┌─ ROWS

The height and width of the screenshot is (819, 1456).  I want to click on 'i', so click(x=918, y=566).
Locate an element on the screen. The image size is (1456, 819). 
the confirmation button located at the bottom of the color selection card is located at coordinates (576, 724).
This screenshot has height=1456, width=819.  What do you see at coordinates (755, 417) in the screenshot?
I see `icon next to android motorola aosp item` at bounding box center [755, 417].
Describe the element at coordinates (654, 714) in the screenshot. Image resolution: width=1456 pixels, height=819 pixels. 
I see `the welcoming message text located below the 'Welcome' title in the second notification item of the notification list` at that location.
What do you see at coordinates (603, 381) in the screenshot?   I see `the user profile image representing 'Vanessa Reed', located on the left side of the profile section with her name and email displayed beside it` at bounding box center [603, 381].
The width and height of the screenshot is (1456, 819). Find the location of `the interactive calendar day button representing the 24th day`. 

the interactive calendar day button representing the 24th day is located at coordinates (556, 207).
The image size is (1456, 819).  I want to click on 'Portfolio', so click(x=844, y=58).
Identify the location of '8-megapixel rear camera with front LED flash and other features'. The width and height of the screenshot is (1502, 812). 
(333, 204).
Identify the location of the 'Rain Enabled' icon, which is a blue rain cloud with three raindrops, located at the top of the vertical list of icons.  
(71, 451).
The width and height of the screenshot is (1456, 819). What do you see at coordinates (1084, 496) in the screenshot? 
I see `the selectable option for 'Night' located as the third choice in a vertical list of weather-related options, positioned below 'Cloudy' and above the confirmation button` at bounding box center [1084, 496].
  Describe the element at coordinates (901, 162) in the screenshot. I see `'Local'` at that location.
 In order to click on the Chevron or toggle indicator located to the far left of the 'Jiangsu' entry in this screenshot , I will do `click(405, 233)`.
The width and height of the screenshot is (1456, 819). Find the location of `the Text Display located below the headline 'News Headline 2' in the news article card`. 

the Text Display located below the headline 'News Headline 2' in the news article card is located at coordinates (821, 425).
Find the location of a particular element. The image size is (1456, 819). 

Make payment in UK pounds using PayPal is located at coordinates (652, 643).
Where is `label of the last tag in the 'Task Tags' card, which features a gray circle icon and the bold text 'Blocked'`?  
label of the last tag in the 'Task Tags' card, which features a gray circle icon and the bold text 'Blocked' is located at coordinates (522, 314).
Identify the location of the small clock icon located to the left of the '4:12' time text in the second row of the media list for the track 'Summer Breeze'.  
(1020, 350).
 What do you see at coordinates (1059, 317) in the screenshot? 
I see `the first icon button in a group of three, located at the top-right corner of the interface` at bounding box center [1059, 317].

└─

- GIVEN PROBLEM
Copy the lines starting at the first line and ending at the line that contains "the confirmation button located", swapping "element" for "item" and leaving everything else unchanged.

- EXERCISE RESPONSE
The height and width of the screenshot is (819, 1456).  I want to click on 'i', so click(x=918, y=566).
Locate an item on the screen. The image size is (1456, 819). 
the confirmation button located at the bottom of the color selection card is located at coordinates (576, 724).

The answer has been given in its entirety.